Genetic Chaos

Thursday, May 06, 2004

High-Resolution SNPs and Microsatellite Haplotypes Point to a Single, Recent Entry of Native American Y Chromosomes into the Americas

A total of 63 binary polymorphisms and 10 short tandem repeats (STRs) were genotyped on a sample of 2,344 Y chromosomes from 18 Native American, 28 Asian, and 5 European populations to investigate the origin(s) of Native American paternal lineages. All three of Greenberg’s major linguistic divisions (including 342 Amerind speakers, 186 Na-Dene speakers, and 60 Aleut-Eskimo speakers) were represented in our sample of 588 Native Americans. Single nucleotide polymorphism (SNP) analysis indicated that three major haplogroups, denoted as C, Q, and R, accounted for nearly 96% of Native American Y chromosomes. Haplogroups C and Q were deemed to represent early Native American founding Y chromosome lineages; however, most haplogroup R lineages present in Native Americans most likely came from recent admixture with Europeans. Although different phylogeographic and STR diversity patterns for the two major founding haplogroups previously led to the inference that they were carried from Asia to the Americas separately, the hypothesis of a single migration of a polymorphic founding population better fits our expanded database.
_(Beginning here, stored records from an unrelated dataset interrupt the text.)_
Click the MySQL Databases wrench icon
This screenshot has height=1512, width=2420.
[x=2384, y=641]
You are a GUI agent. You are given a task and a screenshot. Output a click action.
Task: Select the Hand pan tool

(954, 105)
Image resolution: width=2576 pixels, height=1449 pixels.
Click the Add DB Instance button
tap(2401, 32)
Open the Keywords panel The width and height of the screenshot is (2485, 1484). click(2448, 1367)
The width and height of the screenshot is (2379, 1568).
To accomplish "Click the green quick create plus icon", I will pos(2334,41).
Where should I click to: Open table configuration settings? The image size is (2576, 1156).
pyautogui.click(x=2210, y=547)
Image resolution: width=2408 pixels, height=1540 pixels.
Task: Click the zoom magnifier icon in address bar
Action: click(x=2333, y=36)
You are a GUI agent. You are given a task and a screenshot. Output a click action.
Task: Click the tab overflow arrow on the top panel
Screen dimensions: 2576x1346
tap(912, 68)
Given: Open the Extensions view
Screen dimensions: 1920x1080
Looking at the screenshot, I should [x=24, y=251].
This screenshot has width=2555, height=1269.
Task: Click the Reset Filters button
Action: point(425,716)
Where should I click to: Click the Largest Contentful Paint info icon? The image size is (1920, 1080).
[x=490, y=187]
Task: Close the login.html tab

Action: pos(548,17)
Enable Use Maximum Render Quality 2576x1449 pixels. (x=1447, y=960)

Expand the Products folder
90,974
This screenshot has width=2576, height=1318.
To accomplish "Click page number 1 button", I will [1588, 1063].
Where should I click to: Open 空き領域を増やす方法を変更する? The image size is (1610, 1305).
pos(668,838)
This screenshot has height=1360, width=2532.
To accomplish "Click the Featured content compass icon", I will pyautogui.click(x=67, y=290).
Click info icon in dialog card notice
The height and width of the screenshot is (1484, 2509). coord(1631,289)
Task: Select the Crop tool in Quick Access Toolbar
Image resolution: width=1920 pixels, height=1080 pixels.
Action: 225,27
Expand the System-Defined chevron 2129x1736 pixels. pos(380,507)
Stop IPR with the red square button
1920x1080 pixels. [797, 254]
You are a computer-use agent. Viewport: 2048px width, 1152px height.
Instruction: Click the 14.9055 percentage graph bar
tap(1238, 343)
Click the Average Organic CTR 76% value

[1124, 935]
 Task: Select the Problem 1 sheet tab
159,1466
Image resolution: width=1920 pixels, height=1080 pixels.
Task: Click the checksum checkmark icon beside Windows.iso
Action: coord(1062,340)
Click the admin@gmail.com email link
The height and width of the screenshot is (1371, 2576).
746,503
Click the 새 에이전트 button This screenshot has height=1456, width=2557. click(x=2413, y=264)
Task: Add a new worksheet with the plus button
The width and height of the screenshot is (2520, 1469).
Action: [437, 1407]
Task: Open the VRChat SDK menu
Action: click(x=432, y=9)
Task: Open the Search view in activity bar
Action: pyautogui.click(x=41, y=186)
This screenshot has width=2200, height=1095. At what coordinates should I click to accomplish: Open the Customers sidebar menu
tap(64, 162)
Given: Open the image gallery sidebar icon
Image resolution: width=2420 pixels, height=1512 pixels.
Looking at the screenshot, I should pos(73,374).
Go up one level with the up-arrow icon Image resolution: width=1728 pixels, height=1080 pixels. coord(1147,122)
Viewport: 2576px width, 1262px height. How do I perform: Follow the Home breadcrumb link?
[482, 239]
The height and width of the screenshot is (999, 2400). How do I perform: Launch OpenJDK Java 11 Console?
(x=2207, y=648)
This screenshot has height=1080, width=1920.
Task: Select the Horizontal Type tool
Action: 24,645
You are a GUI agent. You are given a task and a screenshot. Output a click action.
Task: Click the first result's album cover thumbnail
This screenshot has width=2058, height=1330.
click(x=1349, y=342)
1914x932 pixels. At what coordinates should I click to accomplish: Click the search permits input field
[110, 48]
Phylogenetic analyses of STR variation within haplogroups C and Q traced both lineages to a probable ancestral homeland in the vicinity of the Altai Mountains in Southwest Siberia. Divergence dates between the Altai plus North Asians versus the Native American population system ranged from 10,100 to 17,200 years for all lineages, precluding a very early entry into the Americas.